Last week, a Zappos employee on its security team who protects customer payment card information (PCI) data arrived safely home and thought his or her job was done. However that person forgot that customer personally identifiable information (PII) data is also attractive to hackers. And voila – Zappos is now painted with the same humiliating brush as Sony, Nintendo, Stratfor, AT&T, and others.

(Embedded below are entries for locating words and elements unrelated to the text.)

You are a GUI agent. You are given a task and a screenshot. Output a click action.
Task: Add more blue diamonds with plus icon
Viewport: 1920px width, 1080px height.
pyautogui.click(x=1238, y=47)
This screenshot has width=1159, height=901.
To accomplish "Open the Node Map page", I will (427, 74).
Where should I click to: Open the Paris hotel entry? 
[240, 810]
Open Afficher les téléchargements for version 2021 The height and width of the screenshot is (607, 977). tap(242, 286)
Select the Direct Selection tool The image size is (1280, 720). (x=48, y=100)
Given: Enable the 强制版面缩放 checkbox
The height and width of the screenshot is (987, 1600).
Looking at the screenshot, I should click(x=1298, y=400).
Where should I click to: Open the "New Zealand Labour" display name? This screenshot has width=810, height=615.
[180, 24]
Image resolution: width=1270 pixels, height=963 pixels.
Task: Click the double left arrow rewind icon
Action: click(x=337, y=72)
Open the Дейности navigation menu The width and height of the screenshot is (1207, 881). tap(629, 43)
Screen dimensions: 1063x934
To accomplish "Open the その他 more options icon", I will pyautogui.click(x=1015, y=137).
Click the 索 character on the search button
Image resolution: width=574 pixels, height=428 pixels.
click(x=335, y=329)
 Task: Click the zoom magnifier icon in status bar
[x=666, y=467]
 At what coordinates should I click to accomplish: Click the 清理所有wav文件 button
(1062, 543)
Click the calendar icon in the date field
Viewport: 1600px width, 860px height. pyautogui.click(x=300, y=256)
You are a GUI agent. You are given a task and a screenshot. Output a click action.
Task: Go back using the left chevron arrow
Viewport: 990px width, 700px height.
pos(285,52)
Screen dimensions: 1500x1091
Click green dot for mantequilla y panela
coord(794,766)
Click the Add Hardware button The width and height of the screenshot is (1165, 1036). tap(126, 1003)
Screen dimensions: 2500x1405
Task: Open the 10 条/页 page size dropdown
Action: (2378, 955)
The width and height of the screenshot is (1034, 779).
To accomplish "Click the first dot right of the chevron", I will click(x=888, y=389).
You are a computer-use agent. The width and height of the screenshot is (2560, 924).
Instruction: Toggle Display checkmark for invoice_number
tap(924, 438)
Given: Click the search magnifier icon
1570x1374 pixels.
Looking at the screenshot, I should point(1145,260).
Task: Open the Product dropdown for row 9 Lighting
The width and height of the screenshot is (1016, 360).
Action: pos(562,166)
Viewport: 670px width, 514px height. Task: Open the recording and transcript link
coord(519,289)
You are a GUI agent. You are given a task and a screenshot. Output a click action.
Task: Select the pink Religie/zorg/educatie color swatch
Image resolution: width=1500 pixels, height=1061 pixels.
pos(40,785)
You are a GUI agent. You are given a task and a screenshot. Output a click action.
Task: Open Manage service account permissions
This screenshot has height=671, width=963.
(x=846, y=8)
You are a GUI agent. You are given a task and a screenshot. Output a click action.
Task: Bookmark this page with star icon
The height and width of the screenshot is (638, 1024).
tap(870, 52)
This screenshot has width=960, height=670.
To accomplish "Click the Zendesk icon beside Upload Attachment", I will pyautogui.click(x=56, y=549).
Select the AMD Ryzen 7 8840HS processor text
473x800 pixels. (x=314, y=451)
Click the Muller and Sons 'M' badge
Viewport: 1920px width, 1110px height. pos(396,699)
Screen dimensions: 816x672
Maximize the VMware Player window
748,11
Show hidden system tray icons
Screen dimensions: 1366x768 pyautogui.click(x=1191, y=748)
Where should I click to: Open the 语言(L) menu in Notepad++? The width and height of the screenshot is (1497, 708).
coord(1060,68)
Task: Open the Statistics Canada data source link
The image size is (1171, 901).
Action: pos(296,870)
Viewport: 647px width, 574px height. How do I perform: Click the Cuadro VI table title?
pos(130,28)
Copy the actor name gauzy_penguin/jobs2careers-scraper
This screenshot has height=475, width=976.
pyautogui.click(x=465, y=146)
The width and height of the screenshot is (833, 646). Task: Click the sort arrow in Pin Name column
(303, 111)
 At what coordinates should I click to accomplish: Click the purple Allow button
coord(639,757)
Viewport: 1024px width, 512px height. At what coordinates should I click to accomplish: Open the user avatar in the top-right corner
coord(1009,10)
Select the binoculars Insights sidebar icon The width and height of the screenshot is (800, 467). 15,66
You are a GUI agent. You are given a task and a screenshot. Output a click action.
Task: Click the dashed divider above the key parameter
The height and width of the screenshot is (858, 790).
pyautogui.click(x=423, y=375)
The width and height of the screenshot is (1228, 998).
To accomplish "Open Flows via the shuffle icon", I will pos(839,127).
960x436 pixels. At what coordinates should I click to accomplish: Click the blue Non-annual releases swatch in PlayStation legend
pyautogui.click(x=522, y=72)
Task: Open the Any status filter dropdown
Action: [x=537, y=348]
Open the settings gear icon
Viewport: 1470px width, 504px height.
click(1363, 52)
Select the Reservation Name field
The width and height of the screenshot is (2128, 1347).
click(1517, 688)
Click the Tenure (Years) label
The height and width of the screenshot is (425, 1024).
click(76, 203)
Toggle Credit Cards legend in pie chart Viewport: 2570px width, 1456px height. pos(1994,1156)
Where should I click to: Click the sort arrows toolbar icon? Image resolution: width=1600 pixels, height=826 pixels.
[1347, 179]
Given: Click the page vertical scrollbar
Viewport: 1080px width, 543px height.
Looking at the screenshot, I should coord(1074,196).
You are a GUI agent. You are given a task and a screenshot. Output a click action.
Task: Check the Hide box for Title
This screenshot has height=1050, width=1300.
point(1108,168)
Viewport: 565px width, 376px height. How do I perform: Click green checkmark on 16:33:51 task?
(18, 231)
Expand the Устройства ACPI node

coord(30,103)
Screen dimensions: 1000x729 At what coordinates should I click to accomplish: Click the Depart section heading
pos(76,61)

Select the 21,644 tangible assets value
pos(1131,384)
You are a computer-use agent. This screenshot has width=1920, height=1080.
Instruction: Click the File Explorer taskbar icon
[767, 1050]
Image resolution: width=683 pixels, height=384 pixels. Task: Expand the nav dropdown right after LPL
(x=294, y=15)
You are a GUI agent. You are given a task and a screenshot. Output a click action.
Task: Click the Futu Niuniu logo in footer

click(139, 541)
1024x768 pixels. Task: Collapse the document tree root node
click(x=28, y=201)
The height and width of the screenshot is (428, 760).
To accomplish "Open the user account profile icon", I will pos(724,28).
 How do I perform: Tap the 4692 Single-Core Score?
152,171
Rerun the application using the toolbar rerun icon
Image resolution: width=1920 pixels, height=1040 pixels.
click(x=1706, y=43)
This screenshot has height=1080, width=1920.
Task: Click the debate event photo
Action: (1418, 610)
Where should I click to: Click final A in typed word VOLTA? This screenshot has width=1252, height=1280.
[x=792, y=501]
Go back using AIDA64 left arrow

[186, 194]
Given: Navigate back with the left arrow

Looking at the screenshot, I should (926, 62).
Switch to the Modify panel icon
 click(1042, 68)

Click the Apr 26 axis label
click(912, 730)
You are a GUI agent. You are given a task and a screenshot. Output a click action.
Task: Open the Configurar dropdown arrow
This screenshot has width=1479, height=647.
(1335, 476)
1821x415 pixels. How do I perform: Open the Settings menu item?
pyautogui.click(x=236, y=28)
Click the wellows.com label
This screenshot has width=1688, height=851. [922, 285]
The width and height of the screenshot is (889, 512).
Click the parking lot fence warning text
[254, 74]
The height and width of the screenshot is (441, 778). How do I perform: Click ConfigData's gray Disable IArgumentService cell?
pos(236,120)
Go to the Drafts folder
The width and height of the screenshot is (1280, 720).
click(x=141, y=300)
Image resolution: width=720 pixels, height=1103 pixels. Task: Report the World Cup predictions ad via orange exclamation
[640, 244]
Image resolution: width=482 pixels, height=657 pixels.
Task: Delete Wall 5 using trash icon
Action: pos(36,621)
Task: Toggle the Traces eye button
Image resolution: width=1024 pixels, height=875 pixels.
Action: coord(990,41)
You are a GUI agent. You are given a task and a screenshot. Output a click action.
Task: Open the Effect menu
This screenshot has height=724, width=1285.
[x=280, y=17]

It seems the hackers got only the last four digits of the credit card numbers – so let’s assume they were PCI compliant – job done. But this is how hackers work – you lock down something (like credit cards, for PCI) and they go after the next easy target, which is the PII data.
This is a warning for other merchants that choose to focus on only PCI (by encrypting or tokenizing their credit cards – because they have to) and either ignore or only have access control for PII data.
When are businesses going to realize that access control is not good enough – you have to get down to business and protect the actual data?
There is an interesting trend with hacks of this type. The burden gets put on the customer, and customers need to tighten up their passwords. This is pushing the problem to your most important asset – your customer. It’s the customer who must wear security armor before shopping at the merchant. Effectively saying, “Don’t come into my store unless you have secured passwords and wear a bullet proof vest.” Does this sound like good way to do business?
What lessons can merchants learn from the Zappos experience?
- Focusing on passwords is not enough. Don’t burden your customers with frequent changes to their passwords. And worse frequent internal changes to access control passwords … a dishonest employee can share a password with … anyone! If passwords are your strategy for protecting the crown jewels of your company (PCI, PII, PHI data), you should be job hunting.
- Protect PCI, PII or PHI data by tokenizing it. Tokenizing is the most reliable way to protect this data. It reduces the probability of this type of hack by more than 99%. No matter how long your passwords are, they are easily copied and emailed to bad guys by dishonest or disgruntled employees. Don’t give them the access in the first place.
What should merchants do?
Merchants need to make the connection between data protection and data value, a move driven at least in part by an increasing number of security-related class action suits across the United States and Europe. New legislation is focused on data protection, and the ever-present need to be sensitive to expenses due to global economic challenges.
Merchants also need to recognize that security is about more than compliance and start to move away from the “knee-jerk, just pay what it costs” approach to security. It’s about customer not only feeling, but knowing, that their data is safe. Security measures will begin to be evaluated in much the same way as other company expenditures, keeping cost vs. benefit (customer value) ratios firmly in mind.
The lessons like the ones that Zappos learned are exceptionally valuable for all merchants that have not suffered an attack (yet!). Since the CEO’s book is titled “Delivering Happiness,” I was curious to see how Zappos would handle the breach. You can’t always deliver happiness when happiness doesn’t come in the form of good news.
Ulf Mattsson is chief technology officer at data security solutions provider Protegrity.